Kolumne Februar 2015
Hört und liest man von den schwindelerregenden Ergebnissen internationaler Auktionshäuser, könnte man stets aufs Neue den Eindruck gewinnen, dass die Kunst endgültig nur noch nach den Gesetzmäßigkeiten der Märkte betrachtet wird. Spätestens im jüngst ausufernd ausgetragenen Streit um die Veräußerung der beiden Andy Warhol-Bilder durch den Aachener Casinobetreiber WestSpiel wurde das Phänomen exorbitanter Wertsteigerung zeitgenössischer Kunst noch einmal in feuilletonistischer Breite hin und her bewegt.

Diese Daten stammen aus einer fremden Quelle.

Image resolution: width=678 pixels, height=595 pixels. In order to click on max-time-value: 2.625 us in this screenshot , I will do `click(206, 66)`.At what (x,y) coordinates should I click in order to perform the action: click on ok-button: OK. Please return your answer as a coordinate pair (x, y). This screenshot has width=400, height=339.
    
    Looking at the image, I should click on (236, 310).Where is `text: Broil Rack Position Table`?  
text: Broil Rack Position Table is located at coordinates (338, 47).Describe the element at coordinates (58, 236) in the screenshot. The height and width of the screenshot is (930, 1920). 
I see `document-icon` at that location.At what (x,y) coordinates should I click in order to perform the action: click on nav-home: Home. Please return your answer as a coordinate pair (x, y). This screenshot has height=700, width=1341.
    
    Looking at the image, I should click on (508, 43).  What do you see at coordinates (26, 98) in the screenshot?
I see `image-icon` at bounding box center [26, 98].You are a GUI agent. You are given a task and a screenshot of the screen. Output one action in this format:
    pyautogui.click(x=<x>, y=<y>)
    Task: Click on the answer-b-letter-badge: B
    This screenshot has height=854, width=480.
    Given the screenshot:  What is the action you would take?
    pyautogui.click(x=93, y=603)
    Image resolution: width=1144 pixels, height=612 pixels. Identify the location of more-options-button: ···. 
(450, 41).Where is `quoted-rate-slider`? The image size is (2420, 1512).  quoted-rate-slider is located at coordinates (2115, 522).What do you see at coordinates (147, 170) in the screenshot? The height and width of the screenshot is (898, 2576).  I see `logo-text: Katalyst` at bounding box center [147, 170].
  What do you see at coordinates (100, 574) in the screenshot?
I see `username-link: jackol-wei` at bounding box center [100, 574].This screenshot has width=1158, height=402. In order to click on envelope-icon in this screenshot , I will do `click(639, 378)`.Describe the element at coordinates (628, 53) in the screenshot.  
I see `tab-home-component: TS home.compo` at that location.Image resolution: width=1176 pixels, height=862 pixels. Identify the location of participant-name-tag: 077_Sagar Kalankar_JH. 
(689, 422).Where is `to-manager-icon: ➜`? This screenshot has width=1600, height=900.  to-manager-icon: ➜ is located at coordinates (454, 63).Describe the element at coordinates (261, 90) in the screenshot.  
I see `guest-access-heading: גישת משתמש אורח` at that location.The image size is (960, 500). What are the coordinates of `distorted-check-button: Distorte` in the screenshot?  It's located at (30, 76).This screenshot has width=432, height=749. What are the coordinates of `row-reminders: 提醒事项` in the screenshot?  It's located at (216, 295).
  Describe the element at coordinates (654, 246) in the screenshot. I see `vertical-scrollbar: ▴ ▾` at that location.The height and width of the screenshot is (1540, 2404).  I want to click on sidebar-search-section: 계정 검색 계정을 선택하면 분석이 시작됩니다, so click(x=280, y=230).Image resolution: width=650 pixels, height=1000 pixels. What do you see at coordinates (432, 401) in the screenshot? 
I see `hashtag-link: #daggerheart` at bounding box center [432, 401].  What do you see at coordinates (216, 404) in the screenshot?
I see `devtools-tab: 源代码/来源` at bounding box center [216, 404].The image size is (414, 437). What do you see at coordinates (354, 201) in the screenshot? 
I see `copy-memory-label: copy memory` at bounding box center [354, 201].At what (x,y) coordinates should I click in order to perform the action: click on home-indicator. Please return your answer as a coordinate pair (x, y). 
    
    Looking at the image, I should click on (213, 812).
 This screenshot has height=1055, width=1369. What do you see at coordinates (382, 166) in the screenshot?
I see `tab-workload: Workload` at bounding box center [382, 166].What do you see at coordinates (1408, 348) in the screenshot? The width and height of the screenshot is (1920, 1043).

Nicht etwa um das Wahnsystem zu hinterfragen, sondern um politische Rechnungen zu begleichen. So wurden die allseits beliebte nordrhein-westfälische Ministerpräsidentin samt Finanzminister des Kunstbanausentums und der Kulturbarbarei geziehen, die nichts weiter im schnödem Sinn hätten, als „irgendwelche Haushaltslöcher“ (FAZ) zu stopfen. So heroisch der Kampf um das Bleiberecht der Warhols auch geführt wurde – glaubwürdiger wären die Verteidiger der Kulturnation gewesen, wenn sie sich gleichzeitig auch nur andeutungsweise ein paar Gedanken gemacht hätten, wie denn der Staat jene ominösen „irgendwelchen Haushaltslöcher“ beispielsweise durch die Heranziehung all der prominenten Steuerverweigerer von Amazon, Starbucks, Google und Co. Gestopft werden könnten. Bloßes Politiker-Bashing ist zwar äußerst populär, löst aber kein Problem. In diesem Zusammenhang würde sich auch lohnen, den alten und neuen Freeports mehr Aufmerksamkeit zu schenken, in denen nicht nur die Superreichen ihre Schätze von Gold, Schmuck etc., sondern auch ihren Kunstbesitz zoll- und steuerfrei vor dem Fiskus verstecken. Diesen Einrichtungen mit Wohnanschluss hat die Wochenendausgabe der Süddeutschen Zeitung wertfrei eine ganze Seite gewidmet. Dabei braucht man gar nicht bis nach Singapur zu blicken, jenem neuen Refugium für die Steuerbetrüger der globalen Weltunwertegemeinschaft.
Es bedarf nur des Besuchs im VIP-Bereich der Basler Kunstmesse ART. Dort wird man gern an jenem Stand beraten, wie man erfolgreich dem Staat das ganz große Schnippchen schlägt. Dort kann man sich auch für die Rückfahrt edel designte Broschüren geben lassen, in denen das Prozedere so exakt beschrieben wird, dass dem gemeinen Steuerzahler nach der Lektüre die Resthaare zu Berge stünden, wenn er sie denn zu lesen bekäme. Aber er schafft es ja nicht mal in den Sicherheitsbereich der VeryVeryImportant Persons. Dafür ist schließlich aus schlechtem Grund gesorgt.
Wem Luxemburg durch die letzten Offenbarungen in Sachen Steuerdumping für Großkonzerne zu suspekt erscheint, der kann auch auf das Genfer Zollfreilager ausweichen, wenn er lieber in Europa bleiben möchte. Im Rennen um die Stinkreichen dieser Welt möchte die gute alte Schweiz nach der Offenlegung der Geschäftsidee vom Verkauf der Steuer-CDs nicht ganz aus dem Millionenspiel aussteigen.
Eingedenk all dessen bereite ich jetzt für März in der Berliner Akademie der Künste eine recht unzeitgemäße Ausstellung vor: KUNST FÜR ALLE. Antizyklisch scheint es mir an der Zeit, jenseits des Geschreis um die explodierenden Kunstmärkte und Renditeerwartungen an Alternativen zu erinnern. Ja, es gab sie einmal, die Intuitions-Kiste aus Holz von Joseph Beuys für 8 DM. Es gab auch die zahlreichen Künstlerselbstorganisationen und alternativen Messen, um sich den Märkten zu entziehen. Vieles ist wieder verschwunden. Versuche, diese Möglichkeiten wieder zu beleben, lohnen allemal.